• _Supplied material_

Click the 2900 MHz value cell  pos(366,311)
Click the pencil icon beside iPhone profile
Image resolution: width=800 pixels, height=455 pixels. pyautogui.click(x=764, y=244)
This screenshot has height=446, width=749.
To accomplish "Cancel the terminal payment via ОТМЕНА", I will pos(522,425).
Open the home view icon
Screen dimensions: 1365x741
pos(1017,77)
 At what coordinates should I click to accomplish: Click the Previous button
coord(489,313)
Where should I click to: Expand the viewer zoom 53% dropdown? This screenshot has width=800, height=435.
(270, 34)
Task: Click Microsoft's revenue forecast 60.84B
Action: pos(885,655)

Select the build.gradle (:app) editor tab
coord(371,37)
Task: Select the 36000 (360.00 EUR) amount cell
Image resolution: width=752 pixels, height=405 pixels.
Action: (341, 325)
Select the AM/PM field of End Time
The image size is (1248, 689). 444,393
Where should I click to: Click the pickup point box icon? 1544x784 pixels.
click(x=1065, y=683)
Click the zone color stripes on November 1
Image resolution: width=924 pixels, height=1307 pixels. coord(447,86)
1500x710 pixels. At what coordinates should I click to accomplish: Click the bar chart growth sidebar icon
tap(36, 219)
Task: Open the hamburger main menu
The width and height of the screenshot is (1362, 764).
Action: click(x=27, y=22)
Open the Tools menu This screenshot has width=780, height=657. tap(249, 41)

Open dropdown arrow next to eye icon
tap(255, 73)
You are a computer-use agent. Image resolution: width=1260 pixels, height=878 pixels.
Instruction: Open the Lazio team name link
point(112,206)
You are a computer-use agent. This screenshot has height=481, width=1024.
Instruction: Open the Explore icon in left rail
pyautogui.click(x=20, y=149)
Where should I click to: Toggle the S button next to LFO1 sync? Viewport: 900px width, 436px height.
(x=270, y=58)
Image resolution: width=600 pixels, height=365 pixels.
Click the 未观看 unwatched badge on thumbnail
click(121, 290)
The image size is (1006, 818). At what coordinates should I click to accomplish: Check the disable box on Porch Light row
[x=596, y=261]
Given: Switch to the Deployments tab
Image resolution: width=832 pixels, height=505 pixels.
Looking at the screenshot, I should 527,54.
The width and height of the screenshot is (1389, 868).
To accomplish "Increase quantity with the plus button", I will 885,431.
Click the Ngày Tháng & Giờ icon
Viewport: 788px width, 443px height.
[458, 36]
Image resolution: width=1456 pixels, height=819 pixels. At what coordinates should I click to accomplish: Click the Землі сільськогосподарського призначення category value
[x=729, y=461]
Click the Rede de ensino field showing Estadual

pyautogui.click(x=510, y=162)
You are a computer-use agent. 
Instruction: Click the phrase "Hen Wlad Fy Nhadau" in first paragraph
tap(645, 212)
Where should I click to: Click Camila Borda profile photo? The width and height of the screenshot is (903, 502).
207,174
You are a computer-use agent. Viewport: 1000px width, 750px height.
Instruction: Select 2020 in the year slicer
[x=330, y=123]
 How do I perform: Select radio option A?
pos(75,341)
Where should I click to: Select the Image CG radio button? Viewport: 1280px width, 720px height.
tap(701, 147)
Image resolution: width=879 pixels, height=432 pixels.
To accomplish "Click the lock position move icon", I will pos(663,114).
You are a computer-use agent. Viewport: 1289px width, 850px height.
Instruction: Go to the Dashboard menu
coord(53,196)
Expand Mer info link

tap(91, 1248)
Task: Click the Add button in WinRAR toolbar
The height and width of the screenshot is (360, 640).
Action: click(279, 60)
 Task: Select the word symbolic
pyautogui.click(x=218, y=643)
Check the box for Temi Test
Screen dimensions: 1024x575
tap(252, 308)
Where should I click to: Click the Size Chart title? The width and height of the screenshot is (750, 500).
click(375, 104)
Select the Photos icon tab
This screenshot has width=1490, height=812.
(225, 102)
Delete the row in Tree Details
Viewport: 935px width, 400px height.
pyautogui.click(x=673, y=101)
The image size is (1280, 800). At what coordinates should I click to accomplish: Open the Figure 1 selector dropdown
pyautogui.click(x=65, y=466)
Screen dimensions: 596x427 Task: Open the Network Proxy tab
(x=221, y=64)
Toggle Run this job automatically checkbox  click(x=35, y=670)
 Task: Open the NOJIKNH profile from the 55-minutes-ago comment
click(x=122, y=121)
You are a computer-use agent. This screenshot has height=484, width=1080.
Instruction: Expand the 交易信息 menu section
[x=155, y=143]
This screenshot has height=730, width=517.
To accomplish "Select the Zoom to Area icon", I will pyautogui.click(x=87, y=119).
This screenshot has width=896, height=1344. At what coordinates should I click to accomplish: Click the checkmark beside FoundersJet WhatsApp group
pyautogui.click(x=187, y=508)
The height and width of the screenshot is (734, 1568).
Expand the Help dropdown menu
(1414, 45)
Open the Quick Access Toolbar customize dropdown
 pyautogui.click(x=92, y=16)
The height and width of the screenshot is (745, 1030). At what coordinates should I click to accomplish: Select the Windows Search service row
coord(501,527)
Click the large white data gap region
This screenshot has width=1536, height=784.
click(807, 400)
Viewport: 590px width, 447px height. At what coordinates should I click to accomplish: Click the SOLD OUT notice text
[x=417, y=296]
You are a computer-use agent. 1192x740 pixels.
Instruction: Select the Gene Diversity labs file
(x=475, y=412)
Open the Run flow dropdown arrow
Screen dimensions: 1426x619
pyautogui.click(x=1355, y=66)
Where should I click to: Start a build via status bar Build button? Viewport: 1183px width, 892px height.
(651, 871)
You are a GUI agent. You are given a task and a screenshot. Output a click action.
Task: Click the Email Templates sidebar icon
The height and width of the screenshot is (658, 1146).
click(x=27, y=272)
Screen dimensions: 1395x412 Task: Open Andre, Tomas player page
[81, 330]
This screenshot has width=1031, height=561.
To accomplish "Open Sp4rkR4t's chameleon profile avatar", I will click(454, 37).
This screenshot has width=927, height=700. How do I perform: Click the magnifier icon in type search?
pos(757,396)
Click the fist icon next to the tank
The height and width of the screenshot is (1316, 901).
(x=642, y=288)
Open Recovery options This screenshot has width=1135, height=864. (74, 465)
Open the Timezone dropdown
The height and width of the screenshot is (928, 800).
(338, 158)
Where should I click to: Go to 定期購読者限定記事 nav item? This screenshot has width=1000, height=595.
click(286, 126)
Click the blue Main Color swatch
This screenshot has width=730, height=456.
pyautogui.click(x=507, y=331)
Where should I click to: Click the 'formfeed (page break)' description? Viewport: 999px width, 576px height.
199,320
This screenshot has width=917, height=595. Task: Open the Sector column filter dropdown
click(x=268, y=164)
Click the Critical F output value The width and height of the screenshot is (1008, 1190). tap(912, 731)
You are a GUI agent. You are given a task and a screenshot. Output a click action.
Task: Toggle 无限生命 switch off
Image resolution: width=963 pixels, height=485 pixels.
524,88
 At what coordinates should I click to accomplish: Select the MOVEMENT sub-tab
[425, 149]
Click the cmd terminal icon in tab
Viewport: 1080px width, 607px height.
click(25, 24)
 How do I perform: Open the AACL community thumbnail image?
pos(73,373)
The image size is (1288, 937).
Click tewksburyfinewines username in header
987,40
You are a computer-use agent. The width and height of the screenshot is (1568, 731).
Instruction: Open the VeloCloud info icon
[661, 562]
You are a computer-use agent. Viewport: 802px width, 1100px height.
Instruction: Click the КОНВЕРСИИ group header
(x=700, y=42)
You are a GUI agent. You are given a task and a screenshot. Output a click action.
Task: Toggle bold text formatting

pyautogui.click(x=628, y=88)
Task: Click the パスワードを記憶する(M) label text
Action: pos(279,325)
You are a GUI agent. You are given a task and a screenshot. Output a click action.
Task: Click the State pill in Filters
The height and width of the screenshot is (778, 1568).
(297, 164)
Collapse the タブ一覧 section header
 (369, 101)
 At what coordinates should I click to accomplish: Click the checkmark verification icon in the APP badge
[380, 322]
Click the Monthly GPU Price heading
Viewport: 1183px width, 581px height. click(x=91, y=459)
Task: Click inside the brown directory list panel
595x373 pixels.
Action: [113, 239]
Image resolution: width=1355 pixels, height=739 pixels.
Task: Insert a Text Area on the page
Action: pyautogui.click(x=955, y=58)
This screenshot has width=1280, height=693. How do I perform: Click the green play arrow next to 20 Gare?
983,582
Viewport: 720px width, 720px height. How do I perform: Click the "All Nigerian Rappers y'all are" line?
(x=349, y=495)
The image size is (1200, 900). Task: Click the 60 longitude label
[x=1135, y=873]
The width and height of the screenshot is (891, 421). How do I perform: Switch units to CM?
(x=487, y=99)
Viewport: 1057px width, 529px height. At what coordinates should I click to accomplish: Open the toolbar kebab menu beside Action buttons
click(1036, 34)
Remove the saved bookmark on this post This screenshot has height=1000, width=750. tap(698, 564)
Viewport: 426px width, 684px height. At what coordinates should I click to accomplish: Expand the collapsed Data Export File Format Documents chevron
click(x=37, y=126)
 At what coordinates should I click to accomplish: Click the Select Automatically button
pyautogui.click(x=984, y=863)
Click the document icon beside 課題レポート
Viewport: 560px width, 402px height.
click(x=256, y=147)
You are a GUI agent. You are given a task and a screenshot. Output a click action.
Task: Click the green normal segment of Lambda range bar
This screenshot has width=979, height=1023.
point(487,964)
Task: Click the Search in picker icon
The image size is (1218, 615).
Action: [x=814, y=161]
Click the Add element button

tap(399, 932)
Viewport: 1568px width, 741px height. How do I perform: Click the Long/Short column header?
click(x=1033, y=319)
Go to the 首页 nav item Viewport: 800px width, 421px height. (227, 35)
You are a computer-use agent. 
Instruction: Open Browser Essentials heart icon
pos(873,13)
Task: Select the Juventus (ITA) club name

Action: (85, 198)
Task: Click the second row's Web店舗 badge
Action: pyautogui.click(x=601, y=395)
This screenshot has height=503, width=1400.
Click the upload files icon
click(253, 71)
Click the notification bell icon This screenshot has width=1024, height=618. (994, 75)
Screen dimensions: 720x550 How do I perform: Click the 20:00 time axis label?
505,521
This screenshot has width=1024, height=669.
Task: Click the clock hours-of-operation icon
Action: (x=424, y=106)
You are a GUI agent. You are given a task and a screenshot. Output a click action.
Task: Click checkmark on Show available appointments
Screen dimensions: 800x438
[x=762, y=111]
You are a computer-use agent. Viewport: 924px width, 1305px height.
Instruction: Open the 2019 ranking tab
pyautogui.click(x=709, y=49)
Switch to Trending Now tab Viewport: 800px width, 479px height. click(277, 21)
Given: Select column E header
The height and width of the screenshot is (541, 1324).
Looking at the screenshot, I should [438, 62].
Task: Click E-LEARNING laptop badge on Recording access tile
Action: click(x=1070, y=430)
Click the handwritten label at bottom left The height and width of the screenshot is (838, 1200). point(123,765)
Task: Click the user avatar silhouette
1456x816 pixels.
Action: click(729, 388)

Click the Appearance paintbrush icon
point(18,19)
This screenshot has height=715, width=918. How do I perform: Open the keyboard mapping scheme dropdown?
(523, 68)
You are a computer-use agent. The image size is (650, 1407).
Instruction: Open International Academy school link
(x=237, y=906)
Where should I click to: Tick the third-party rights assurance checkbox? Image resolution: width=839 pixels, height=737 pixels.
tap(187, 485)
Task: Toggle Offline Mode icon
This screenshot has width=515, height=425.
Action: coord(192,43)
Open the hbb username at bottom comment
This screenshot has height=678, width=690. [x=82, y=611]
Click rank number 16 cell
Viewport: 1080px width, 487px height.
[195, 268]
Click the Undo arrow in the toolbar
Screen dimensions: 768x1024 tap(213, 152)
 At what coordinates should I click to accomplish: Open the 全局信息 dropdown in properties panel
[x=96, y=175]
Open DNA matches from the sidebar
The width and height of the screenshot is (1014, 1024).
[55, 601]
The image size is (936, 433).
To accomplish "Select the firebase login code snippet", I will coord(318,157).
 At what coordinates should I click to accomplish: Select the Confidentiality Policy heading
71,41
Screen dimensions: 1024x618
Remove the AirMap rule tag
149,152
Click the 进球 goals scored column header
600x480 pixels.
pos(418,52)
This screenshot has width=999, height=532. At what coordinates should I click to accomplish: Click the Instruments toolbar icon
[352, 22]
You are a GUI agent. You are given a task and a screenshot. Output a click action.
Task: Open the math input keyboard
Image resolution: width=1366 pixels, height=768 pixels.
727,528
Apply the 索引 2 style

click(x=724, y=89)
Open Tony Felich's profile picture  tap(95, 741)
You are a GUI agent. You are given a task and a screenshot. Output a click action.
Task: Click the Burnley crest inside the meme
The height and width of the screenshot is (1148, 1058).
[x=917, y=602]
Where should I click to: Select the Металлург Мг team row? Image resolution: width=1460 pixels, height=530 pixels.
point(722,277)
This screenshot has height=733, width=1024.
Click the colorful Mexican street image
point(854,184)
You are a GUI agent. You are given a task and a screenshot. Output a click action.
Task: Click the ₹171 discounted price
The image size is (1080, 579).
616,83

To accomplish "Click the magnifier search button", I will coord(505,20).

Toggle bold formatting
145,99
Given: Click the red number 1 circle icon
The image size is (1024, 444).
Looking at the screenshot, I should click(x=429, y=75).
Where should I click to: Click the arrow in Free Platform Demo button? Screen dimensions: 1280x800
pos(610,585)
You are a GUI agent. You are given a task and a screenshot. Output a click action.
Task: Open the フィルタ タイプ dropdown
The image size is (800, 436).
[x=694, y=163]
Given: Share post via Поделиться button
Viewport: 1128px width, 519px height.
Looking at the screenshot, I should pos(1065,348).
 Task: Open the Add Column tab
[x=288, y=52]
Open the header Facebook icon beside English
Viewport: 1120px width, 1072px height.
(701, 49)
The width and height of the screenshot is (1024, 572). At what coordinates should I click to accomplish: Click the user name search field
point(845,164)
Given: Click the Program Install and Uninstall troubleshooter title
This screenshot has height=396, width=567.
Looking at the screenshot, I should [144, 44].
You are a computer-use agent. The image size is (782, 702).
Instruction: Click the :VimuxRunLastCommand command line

• _What you will do_
Print exactly the lines above from the one with "Switch to Trending" to the one with "Given: Select column E header", including both.

• _Problem solution_
Switch to Trending Now tab Viewport: 800px width, 479px height. click(277, 21)
Given: Select column E header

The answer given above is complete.